Data Model Design for Search
Information Retrieval systems, also known as search engines, are essential for various AI applications such as Retrieval-augmented generation (RAG), visual search, and product recommendation. At the core of these systems is a carefully-designed data model to organize, index and retrieve the information.
Zilliz Cloud allows you to specify the search data model through a collection schema, organizing unstructured data, their dense or sparse vector representations, and structured metadata. Whether you're working with text, images, or other data types, this hands-on guide will help you understand and apply key schema concepts to design a search data model in practice.
Data Model
The data model design of a search system involves analyzing business needs and abstracting information into a schema-expressed data model. A well-defined schema is important for aligning the data model with business objectives, ensuring data consistency and quality of service. In addition, choosing proper data types and index is important in achieving the business goal economically.
Analyzing Business Needs
Effectively addressing business needs begins with analyzing the types of queries users will perform and determining the most suitable search methods.
-
User Queries: Identify the types of queries users are expected to perform. This helps ensure your schema supports real-world use cases and optimizes search performance. These may include:
-
Retrieving documents that match a natural language query
-
Finding images similar to a reference image or matching a text description
-
Searching for products by attributes like name, category, or brand
-
Filtering items based on structured metadata (e.g., publication date, tags, ratings)
-
Combining multiple criteria in hybrid queries (e.g., in visual search, considering semantic similarity of both images and their captions)
-
-
Search Methods: Choose the appropriate search techniques that align with the types of queries your users will perform. Different methods serve different purposes and can often be combined for more powerful results:
-
Semantic search: Uses dense vector similarity to find items with similar meaning, ideal for unstructured data like text or images.
-
Full-text search: Complementing semantic search with keyword matching. Full-text search can utilize lexical analysis to avoid breaking long words into fragmented tokens, grasping the special terms during retrieval.
-
Metadata filtering: On top of vector search, applying constraints like date ranges, categories, or tags.
-
Translates Business Requirements into a Search Data Model
The next step is to translate your business requirements into a concrete data model, by identifying the core components of your information and their search methods:
-
Define the data you need to store, such as raw content (text, images, audio), associated metadata (titles, tags, authorship), and contextual attributes (timestamps, user behavior, etc.)
-
Determine the appropriate data types and formats for each element. For example:
-
Text descriptions → string
-
Image or document embeddings → dense or sparse vectors
-
Categories, tags, or flags → string, array, and bool
-
Numeric attributes like price or rating → integer or float
-
Structured information such as author details -> json
-
A clear definition of these elements ensures data consistency, accurate search results, and ease of integration with downstream application logics.
Schema Design
In Zilliz Cloud, the data model is expressed through a collection schema. Designing the right fields within a collection schema is key to enabling effective retrieval. Each field defines a particular type of data stored in the collection and plays a distinct role in the search process. On the high level, Zilliz Cloud supports two main types of fields: vector fields and scalar fields.

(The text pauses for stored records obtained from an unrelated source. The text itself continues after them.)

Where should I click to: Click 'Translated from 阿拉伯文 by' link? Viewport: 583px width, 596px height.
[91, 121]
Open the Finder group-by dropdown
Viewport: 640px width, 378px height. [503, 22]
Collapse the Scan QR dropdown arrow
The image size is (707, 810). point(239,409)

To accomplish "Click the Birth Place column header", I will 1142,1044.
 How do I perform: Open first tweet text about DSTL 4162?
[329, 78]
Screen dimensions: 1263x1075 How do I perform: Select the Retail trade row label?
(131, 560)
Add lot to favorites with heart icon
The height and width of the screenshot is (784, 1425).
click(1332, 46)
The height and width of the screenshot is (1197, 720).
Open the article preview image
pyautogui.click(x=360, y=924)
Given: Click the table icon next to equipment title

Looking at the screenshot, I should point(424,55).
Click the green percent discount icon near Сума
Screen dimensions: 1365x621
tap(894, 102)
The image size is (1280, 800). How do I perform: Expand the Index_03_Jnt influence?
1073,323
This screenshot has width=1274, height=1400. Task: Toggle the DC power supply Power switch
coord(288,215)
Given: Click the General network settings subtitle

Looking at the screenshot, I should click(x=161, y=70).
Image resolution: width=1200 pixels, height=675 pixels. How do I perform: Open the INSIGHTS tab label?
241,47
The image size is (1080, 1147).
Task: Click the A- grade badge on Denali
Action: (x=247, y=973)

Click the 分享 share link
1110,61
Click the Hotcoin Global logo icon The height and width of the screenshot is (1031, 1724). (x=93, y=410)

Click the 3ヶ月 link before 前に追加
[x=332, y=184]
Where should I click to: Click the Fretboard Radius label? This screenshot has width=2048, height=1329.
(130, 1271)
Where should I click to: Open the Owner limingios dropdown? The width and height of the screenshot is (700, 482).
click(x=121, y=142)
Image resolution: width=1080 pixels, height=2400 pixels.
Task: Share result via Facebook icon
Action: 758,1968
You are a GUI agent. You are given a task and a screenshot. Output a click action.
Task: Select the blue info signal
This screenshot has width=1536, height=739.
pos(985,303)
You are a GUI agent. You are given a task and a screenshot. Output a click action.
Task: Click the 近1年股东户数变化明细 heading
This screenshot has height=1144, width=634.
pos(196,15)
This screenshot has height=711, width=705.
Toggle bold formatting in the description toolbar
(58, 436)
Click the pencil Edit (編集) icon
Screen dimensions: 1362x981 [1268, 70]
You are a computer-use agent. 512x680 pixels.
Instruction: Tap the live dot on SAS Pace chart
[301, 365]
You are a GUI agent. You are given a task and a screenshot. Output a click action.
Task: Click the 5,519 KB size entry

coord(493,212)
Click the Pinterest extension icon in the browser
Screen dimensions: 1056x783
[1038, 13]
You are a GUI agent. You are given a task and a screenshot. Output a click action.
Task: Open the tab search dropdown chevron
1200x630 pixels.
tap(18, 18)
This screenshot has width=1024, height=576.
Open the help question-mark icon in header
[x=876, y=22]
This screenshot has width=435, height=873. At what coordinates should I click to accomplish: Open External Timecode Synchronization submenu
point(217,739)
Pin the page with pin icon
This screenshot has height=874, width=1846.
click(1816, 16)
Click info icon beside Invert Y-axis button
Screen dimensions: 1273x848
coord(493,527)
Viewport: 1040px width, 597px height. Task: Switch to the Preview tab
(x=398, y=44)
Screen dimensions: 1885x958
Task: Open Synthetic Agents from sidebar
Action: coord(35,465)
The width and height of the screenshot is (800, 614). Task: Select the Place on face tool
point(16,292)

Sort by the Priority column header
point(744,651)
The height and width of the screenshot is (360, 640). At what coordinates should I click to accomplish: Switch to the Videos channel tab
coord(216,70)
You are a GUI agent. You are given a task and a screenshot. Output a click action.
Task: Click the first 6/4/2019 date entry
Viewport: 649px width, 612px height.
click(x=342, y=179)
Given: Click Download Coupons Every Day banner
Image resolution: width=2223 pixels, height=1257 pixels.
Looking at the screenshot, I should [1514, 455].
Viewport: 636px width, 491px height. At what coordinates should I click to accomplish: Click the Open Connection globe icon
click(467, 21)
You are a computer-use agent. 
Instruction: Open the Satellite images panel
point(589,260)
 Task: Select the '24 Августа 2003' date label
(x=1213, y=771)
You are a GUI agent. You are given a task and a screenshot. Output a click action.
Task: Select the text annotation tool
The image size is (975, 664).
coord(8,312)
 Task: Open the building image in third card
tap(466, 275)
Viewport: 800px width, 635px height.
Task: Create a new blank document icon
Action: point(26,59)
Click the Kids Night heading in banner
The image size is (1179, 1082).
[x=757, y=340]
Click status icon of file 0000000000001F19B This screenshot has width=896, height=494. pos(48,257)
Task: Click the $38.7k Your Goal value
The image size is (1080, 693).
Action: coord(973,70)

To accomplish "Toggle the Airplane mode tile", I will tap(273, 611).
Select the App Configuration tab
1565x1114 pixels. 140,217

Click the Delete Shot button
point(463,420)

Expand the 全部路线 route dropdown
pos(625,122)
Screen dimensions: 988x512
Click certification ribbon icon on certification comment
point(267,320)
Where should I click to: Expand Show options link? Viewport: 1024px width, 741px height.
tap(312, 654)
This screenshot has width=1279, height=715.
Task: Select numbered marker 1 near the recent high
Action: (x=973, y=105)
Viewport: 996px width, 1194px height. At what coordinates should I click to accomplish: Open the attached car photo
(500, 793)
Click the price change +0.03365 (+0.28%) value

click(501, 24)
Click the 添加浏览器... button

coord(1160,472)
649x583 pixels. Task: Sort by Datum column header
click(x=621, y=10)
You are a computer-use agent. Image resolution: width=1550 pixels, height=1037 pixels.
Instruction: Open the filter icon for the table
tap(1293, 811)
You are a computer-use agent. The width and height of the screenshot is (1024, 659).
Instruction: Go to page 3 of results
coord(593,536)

Now, you can map your data model into a schema of fields, including vectors and any auxiliary scalar fields. Ensure that each field correlates with the attributes from your data model, especially pay attention to your vector type (dense or spase) and its dimension.
Vector Field
Vector fields store embeddings for unstructured data types such as text, images, and audio. These embeddings may be dense, sparse, or binary, depending on the data type and the retrieval method utilized. Typically, dense vectors are used for semantic search, while sparse vectors are better suited for full-text or lexical matching. Binary vectors are useful when storage and computational resources are limited. A collection may contain several vector fields to enable multi-modal or hybrid retrieval strategies. For a detailed guide on this topic, please refer to the Multi-Vector Hybrid Search.
Zilliz Cloud supports the vector data types: FLOAT_VECTOR
for Dense Vector, SPARSE_FLOAT_VECTOR
for Sparse Vector, and BINARY_VECTOR
for Binary Vector
Scalar Field
Scalar fields store primitive, structured values—commonly referred to as metadata—such as numbers, strings, or dates. These values can be returned alongside vector search results and are essential for filtering and sorting. They allow you to narrow search results based on specific attributes, like limiting documents to a particular category or a defined time range.
Zilliz Cloud supports scalar types such as BOOL
, INT8/16/32/64
, FLOAT
, DOUBLE
, VARCHAR
, JSON
, and ARRAY
for storing and filtering non-vector data. These types enhance the precision and customization of search operations.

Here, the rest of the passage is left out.